# Task to carry out
Can you return these lines verbatim, starting at the first one and stopping after the line that contains "Action: [20, 31]", with the pictures left out?
### Supplied entries
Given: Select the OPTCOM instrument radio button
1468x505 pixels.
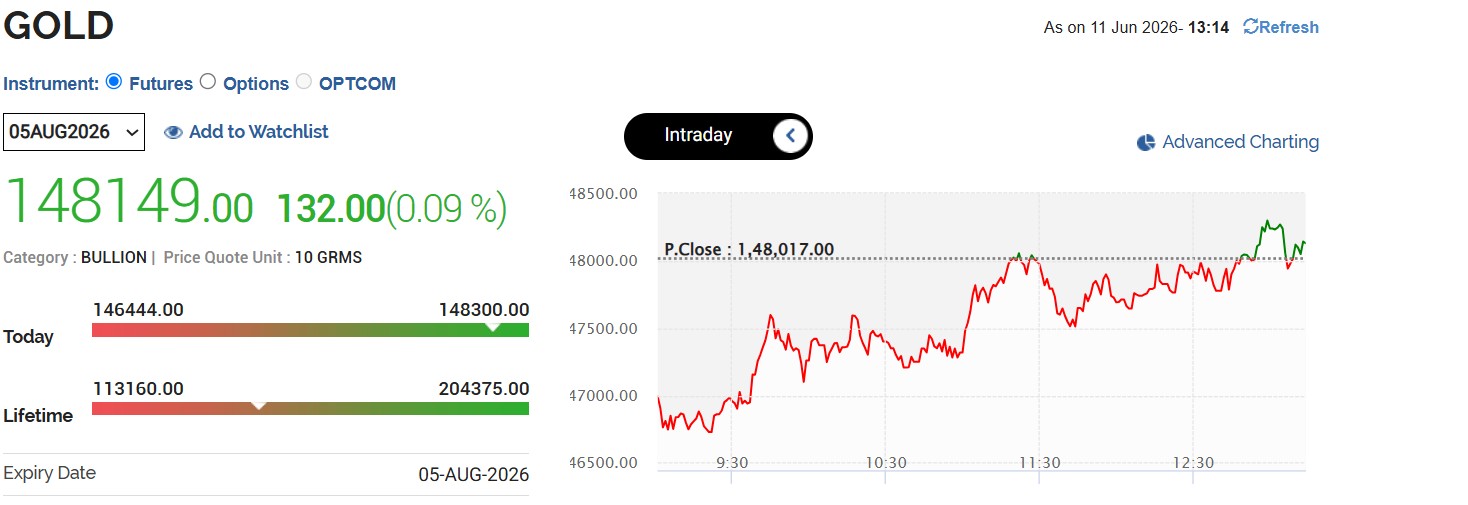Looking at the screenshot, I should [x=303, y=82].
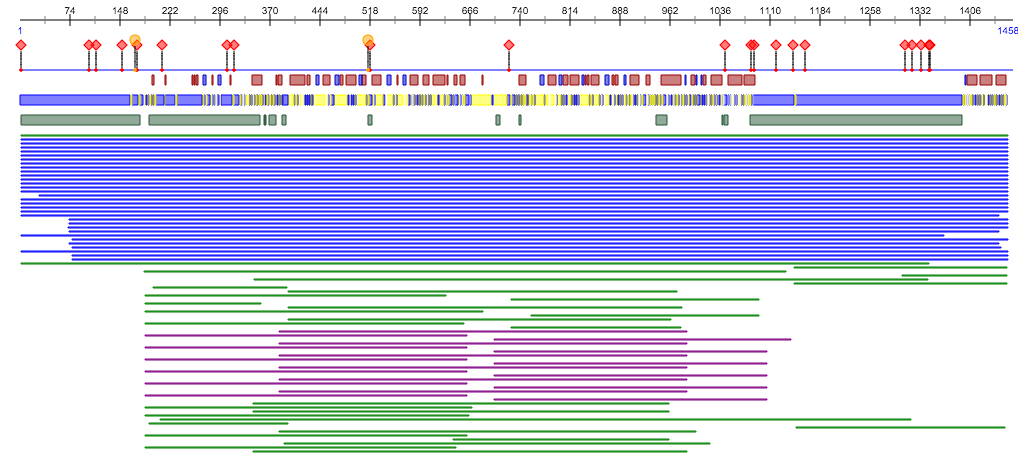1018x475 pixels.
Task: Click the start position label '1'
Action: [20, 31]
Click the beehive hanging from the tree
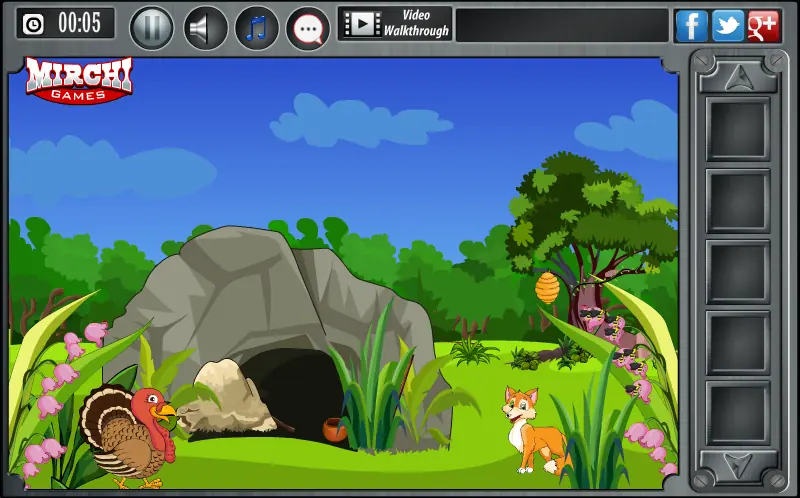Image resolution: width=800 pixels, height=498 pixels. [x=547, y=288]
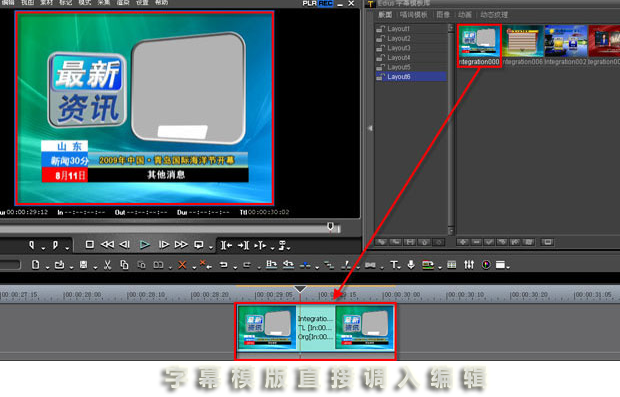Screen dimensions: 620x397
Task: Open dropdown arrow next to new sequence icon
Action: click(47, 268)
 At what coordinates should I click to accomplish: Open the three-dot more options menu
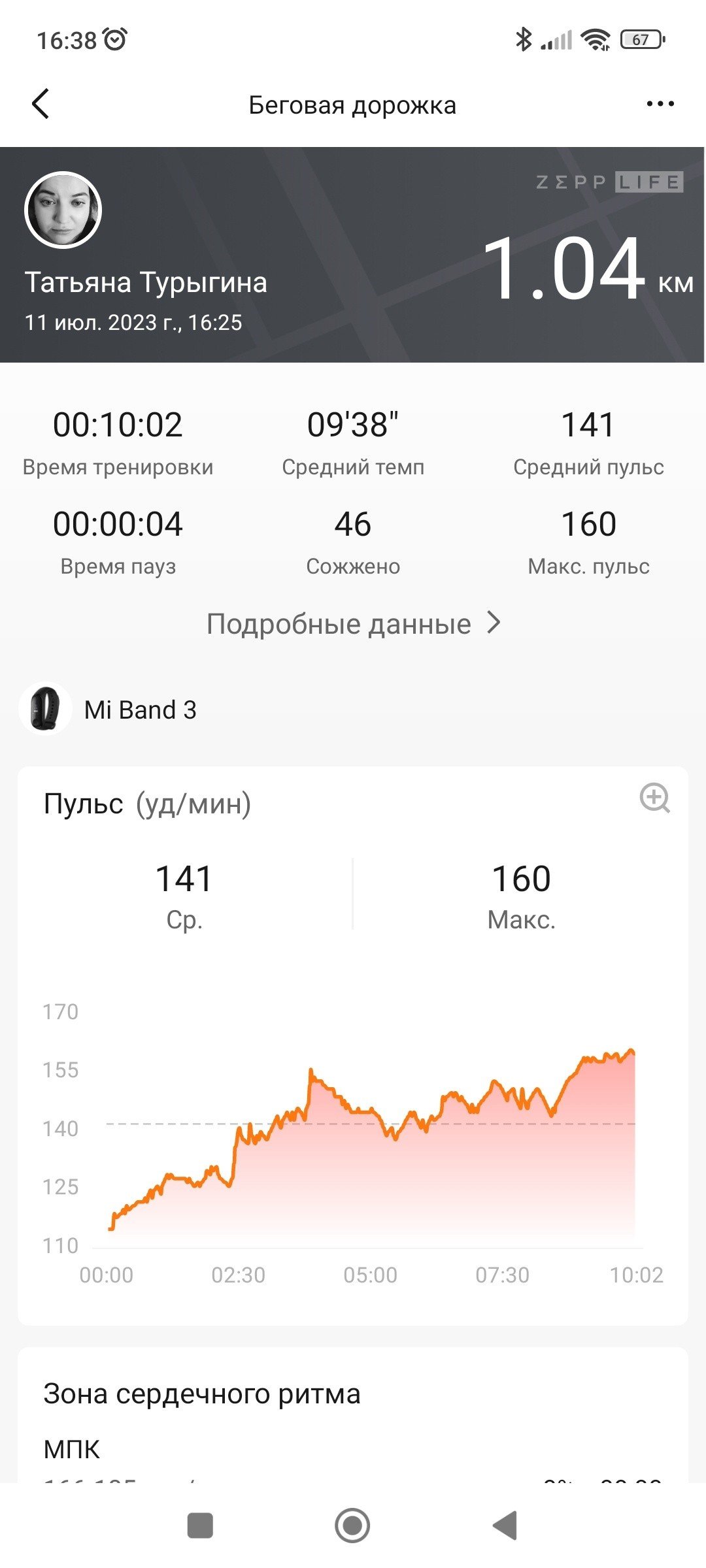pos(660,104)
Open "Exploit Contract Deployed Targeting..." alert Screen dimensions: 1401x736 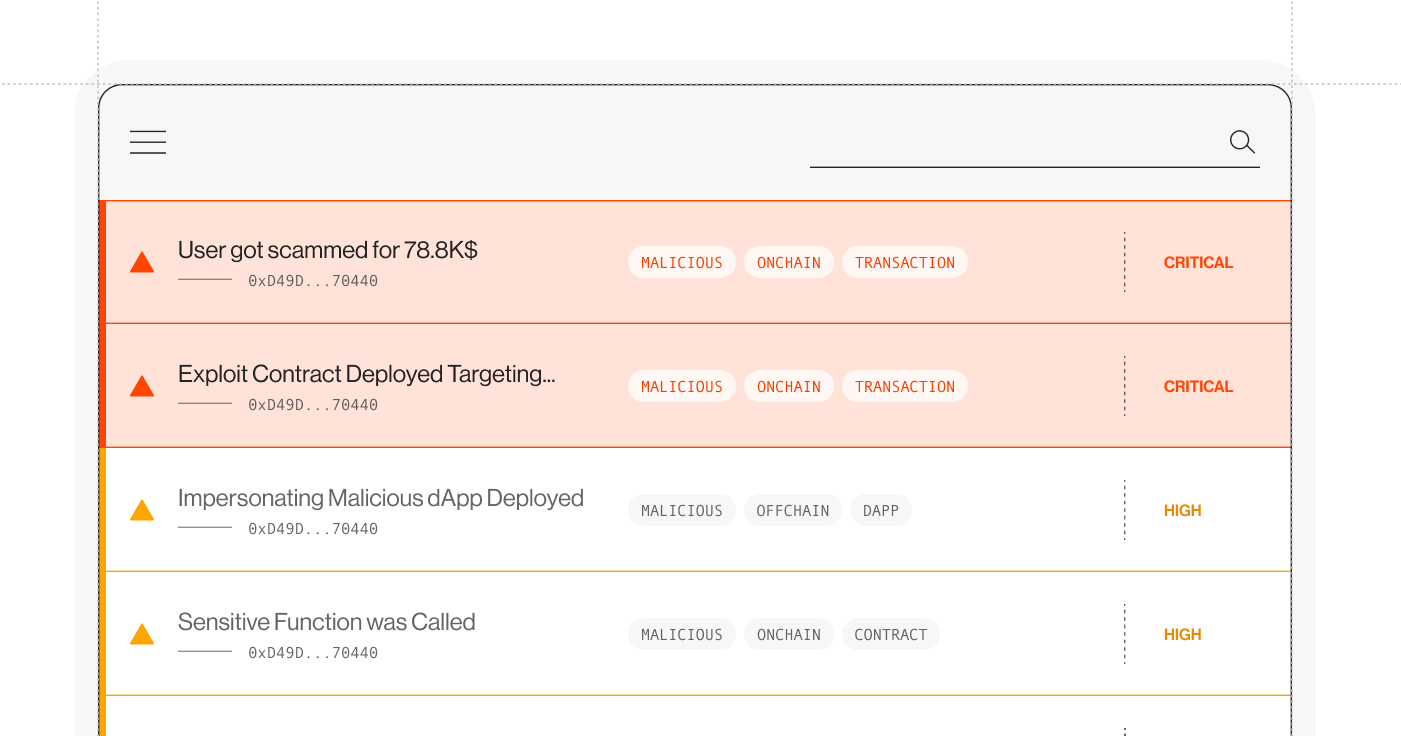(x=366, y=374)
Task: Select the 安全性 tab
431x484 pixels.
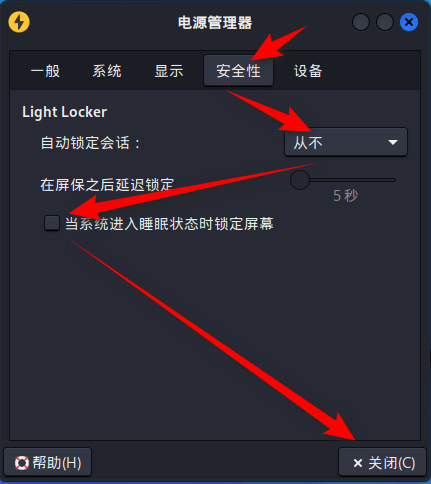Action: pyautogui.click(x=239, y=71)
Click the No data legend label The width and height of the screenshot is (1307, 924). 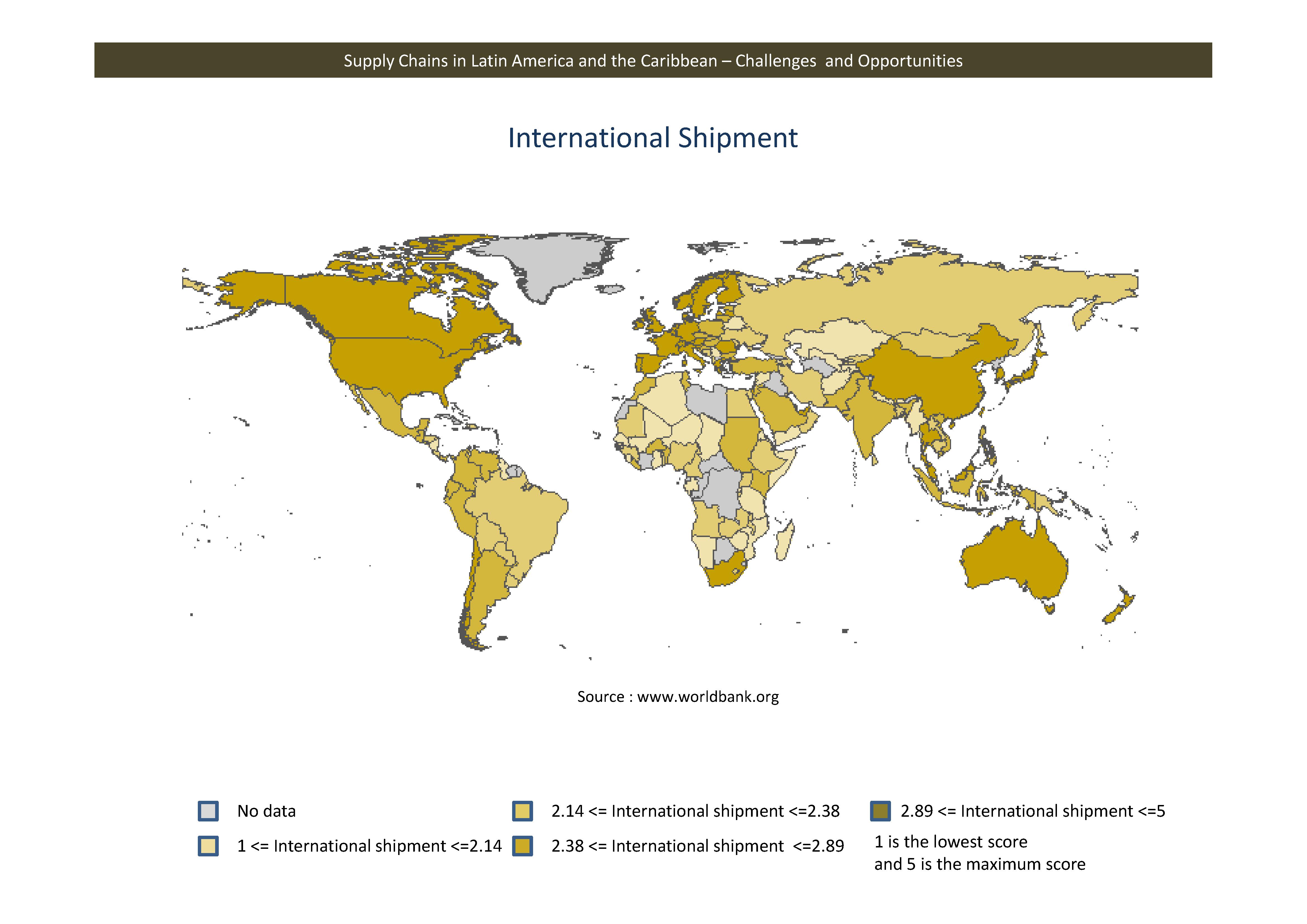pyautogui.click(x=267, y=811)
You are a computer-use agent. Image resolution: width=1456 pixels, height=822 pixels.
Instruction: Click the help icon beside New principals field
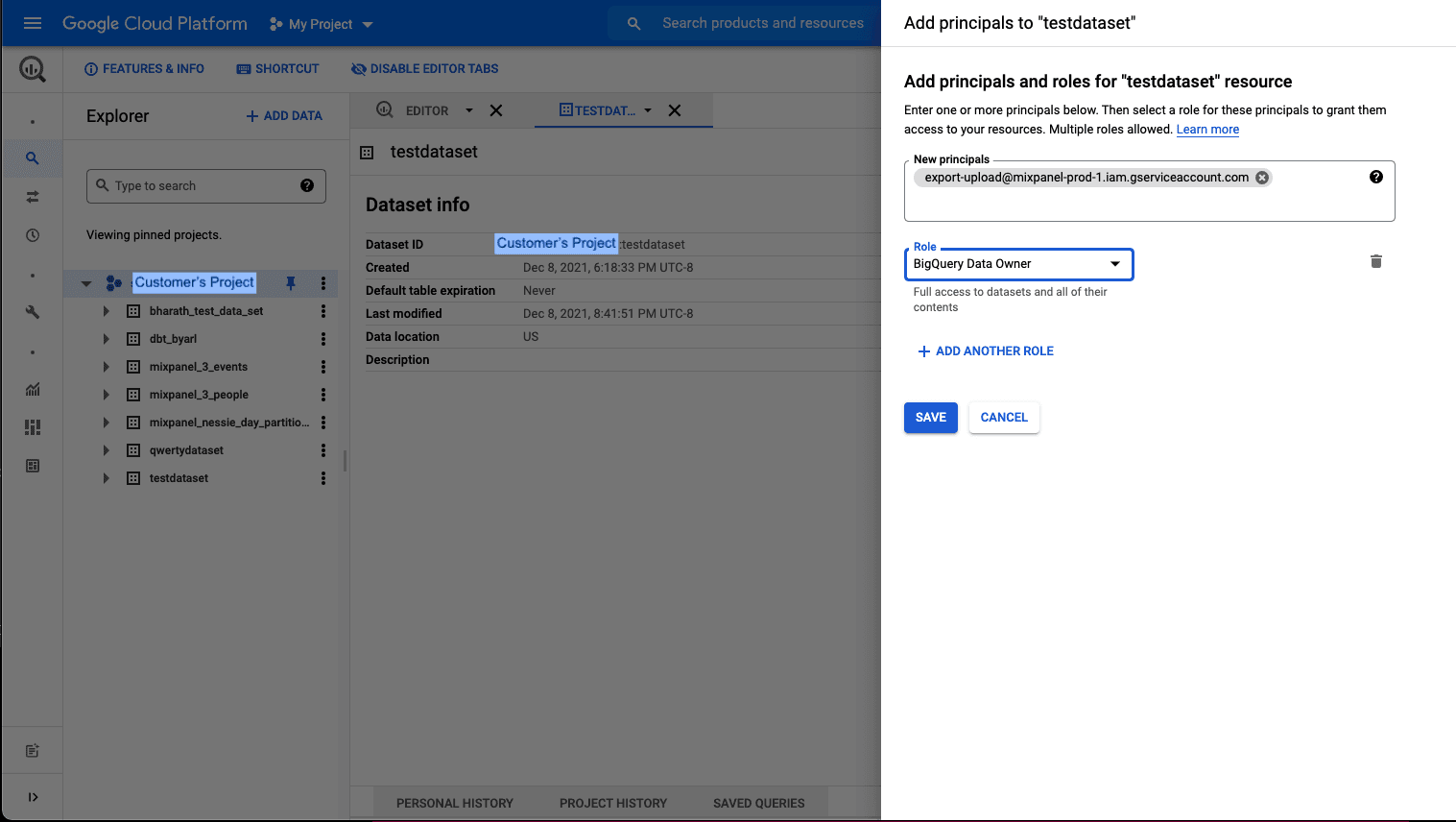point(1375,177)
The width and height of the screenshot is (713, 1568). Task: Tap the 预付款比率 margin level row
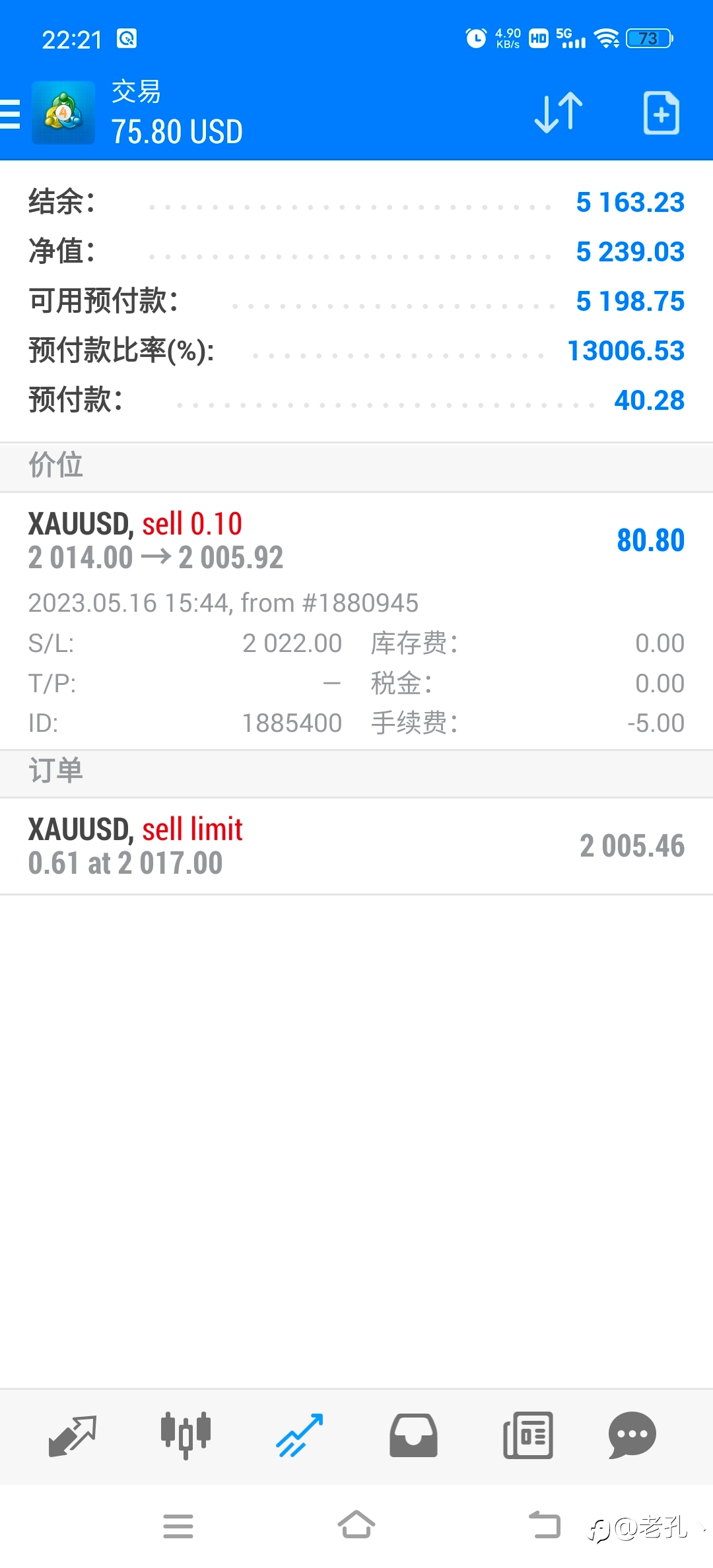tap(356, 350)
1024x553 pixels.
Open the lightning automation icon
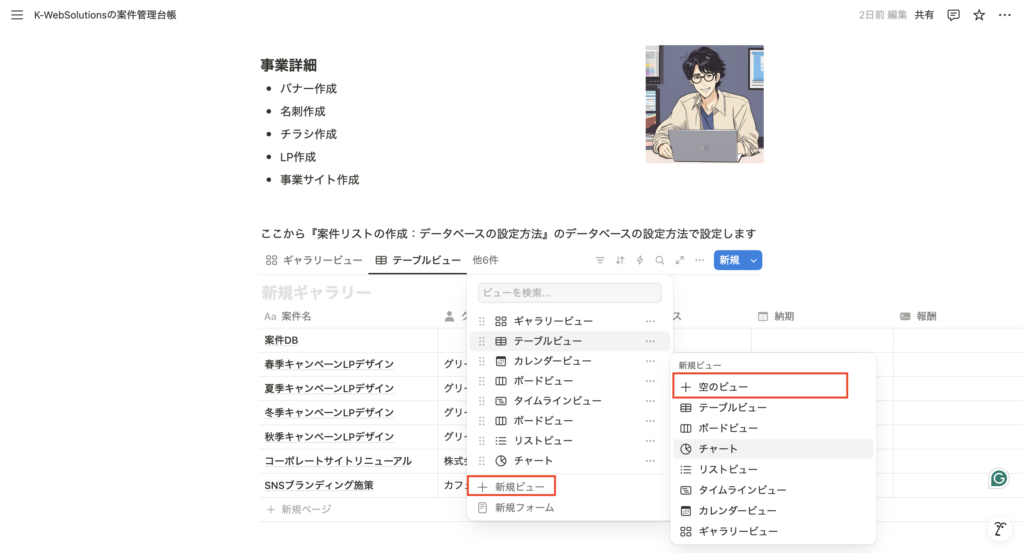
######
# Worked solution
Given: Select the OPTCOM instrument radio button
1468x505 pixels.
Looking at the screenshot, I should [x=303, y=82].
1018x475 pixels.
Task: Click the start position label '1'
Action: [20, 31]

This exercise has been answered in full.